Answer
Deductible expenses that a tax payer deducts from adjusted gross income are the deductions. It is a lump sum of monetary value that is claimed from gross income.
Work Step by Step
Deductions are the sum of monetary value that a tax payer claims from his earnings. Deductions can be in two forms: Standard deductions or itemized deductions.
Standard deductions are total amount that a tax payer can minus from his adjusted gross income. It is a fixed amount that the tax payer deducts from the earnings. However, itemized deductions items are listed separately. This is done when the deduction value is greater than the standard deductions listed by the regulations. It can include state taxes, property taxes, medical expenses, interest paid on home mortgages, charitable amount, etc.
Example: A person falling in to the taxable income category earns $1,050 in a week and has rental income of $200 per week. He puts 100 in property tax and contributed $300 to a charitable trust. Calculate his taxable income by itemizing deductibles.
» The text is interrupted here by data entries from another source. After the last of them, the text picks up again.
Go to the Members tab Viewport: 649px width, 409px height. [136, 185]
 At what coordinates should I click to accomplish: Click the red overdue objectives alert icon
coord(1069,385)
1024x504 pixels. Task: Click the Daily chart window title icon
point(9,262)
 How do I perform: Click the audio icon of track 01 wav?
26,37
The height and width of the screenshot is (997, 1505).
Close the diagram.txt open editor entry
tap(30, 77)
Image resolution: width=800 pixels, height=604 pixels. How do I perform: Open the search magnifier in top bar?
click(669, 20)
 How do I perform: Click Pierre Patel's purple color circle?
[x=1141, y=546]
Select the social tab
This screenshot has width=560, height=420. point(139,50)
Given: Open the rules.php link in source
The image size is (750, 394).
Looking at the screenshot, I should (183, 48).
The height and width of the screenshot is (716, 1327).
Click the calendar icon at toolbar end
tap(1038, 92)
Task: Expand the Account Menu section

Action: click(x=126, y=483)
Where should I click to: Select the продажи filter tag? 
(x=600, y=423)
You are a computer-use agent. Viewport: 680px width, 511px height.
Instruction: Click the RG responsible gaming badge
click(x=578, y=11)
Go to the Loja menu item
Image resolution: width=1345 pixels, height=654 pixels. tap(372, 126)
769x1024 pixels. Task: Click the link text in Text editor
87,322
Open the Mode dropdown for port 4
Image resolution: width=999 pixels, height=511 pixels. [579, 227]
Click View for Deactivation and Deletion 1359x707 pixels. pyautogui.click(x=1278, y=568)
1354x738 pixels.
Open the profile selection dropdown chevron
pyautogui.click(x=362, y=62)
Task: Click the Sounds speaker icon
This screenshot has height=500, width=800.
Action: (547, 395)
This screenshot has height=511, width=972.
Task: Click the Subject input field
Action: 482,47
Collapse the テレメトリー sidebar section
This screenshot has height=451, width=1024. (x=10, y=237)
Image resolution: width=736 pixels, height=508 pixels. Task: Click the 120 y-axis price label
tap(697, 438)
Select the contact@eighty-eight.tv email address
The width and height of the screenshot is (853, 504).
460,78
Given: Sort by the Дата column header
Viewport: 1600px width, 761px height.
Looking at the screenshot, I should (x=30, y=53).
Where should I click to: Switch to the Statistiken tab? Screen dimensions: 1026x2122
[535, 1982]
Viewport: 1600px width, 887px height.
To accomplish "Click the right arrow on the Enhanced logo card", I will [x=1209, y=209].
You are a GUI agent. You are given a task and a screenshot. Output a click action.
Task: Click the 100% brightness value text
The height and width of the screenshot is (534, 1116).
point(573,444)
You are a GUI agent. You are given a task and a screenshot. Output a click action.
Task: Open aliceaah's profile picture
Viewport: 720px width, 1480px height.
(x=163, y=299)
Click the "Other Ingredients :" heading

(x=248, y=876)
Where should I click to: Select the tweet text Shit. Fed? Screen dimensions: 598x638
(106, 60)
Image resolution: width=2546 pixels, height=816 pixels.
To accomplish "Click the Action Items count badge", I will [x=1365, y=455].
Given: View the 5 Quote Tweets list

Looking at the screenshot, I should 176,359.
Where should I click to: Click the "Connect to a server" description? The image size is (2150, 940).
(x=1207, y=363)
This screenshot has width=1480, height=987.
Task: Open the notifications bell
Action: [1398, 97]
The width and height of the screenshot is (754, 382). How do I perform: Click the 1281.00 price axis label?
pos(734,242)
In order to calculate taxable income, first, calculate gross pay, by adding all the income, that is, earnings per week and rental income.
\[\begin{align}
& \text{Gross}\,\text{pay}=\text{earnings}\,\text{per}\,\text{week}+\text{rental}\,\text{income} \\
& =\$1050+\$200\\&=\$1250\end{align}\]
Then, the adjusted gross income is computed, that is, computed by subtracting adjustments and deductions from gross pay.
\[\begin{align}
& \text{Adjusted}\,\text{gross}\,\text{pay}=\text{gross}\,\text{pay}-\text{adjustments} \\
& =\$1250-\$150\\&=\$1100\end{align}\]
Taxable income is computed by deducting the deduction from adjusted gross pay:
\[\begin{align}
& \text{Taxable}\,\text{income}=\text{adjusted}\,\text{gross}\,\text{pay}-\text{deductions} \\
& =\$1100-\left(\$300+\$100\right)\\&=\$1100-\$400\\&=\$700\end{align}\]
Here, deductions are property tax and charitable trust contribution.